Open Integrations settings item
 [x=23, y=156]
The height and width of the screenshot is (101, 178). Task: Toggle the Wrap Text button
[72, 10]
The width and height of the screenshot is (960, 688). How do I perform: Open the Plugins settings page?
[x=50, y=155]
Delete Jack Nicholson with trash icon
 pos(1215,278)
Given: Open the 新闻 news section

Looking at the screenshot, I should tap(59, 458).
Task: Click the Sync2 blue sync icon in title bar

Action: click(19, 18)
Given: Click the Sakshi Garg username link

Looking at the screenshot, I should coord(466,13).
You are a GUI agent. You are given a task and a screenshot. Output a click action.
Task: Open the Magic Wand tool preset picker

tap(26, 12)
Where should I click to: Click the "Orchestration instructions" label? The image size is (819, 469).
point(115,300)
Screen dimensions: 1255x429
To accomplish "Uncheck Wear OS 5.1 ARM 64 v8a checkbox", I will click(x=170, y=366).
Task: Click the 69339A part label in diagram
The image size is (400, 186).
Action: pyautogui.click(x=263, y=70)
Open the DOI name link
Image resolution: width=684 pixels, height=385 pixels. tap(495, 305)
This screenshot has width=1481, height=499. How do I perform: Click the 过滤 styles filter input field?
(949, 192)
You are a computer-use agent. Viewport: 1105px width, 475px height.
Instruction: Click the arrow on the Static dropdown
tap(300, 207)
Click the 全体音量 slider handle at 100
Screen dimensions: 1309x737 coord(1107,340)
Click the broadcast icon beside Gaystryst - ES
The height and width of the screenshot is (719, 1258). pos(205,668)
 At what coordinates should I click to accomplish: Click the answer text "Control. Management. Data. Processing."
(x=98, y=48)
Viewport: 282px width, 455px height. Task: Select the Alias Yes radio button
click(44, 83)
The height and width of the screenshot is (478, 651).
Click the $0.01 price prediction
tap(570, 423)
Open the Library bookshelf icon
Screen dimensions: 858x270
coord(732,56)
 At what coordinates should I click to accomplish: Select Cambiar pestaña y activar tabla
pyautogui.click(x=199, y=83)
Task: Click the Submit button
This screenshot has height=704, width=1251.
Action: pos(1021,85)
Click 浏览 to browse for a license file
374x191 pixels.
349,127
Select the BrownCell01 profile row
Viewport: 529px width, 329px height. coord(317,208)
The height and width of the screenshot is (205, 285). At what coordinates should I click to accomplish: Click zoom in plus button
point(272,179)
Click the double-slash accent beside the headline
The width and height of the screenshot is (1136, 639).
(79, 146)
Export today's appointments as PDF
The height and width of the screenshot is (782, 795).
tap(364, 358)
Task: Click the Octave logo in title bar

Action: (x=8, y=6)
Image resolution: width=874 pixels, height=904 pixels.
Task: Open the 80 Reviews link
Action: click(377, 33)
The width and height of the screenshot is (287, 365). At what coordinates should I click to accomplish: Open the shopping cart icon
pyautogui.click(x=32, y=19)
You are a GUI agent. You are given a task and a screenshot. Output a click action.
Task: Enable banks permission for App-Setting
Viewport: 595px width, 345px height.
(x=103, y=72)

== == ==

Whole listing, every line: reproduce it exactly.

▶ [Task response]:
Open Integrations settings item
 [x=23, y=156]
The height and width of the screenshot is (101, 178). Task: Toggle the Wrap Text button
[72, 10]
The width and height of the screenshot is (960, 688). How do I perform: Open the Plugins settings page?
[x=50, y=155]
Delete Jack Nicholson with trash icon
 pos(1215,278)
Given: Open the 新闻 news section

Looking at the screenshot, I should tap(59, 458).
Task: Click the Sync2 blue sync icon in title bar

Action: click(19, 18)
Given: Click the Sakshi Garg username link

Looking at the screenshot, I should coord(466,13).
You are a GUI agent. You are given a task and a screenshot. Output a click action.
Task: Open the Magic Wand tool preset picker

tap(26, 12)
Where should I click to: Click the "Orchestration instructions" label? The image size is (819, 469).
point(115,300)
Screen dimensions: 1255x429
To accomplish "Uncheck Wear OS 5.1 ARM 64 v8a checkbox", I will click(x=170, y=366).
Task: Click the 69339A part label in diagram
The image size is (400, 186).
Action: pyautogui.click(x=263, y=70)
Open the DOI name link
Image resolution: width=684 pixels, height=385 pixels. tap(495, 305)
This screenshot has width=1481, height=499. How do I perform: Click the 过滤 styles filter input field?
(949, 192)
You are a computer-use agent. Viewport: 1105px width, 475px height.
Instruction: Click the arrow on the Static dropdown
tap(300, 207)
Click the 全体音量 slider handle at 100
Screen dimensions: 1309x737 coord(1107,340)
Click the broadcast icon beside Gaystryst - ES
The height and width of the screenshot is (719, 1258). pos(205,668)
 At what coordinates should I click to accomplish: Click the answer text "Control. Management. Data. Processing."
(x=98, y=48)
Viewport: 282px width, 455px height. Task: Select the Alias Yes radio button
click(44, 83)
The height and width of the screenshot is (478, 651).
Click the $0.01 price prediction
tap(570, 423)
Open the Library bookshelf icon
Screen dimensions: 858x270
coord(732,56)
 At what coordinates should I click to accomplish: Select Cambiar pestaña y activar tabla
pyautogui.click(x=199, y=83)
Task: Click the Submit button
This screenshot has height=704, width=1251.
Action: pos(1021,85)
Click 浏览 to browse for a license file
374x191 pixels.
349,127
Select the BrownCell01 profile row
Viewport: 529px width, 329px height. coord(317,208)
The height and width of the screenshot is (205, 285). At what coordinates should I click to accomplish: Click zoom in plus button
point(272,179)
Click the double-slash accent beside the headline
The width and height of the screenshot is (1136, 639).
(79, 146)
Export today's appointments as PDF
The height and width of the screenshot is (782, 795).
tap(364, 358)
Task: Click the Octave logo in title bar

Action: (x=8, y=6)
Image resolution: width=874 pixels, height=904 pixels.
Task: Open the 80 Reviews link
Action: click(377, 33)
The width and height of the screenshot is (287, 365). At what coordinates should I click to accomplish: Open the shopping cart icon
pyautogui.click(x=32, y=19)
You are a GUI agent. You are given a task and a screenshot. Output a click action.
Task: Enable banks permission for App-Setting
Viewport: 595px width, 345px height.
(x=103, y=72)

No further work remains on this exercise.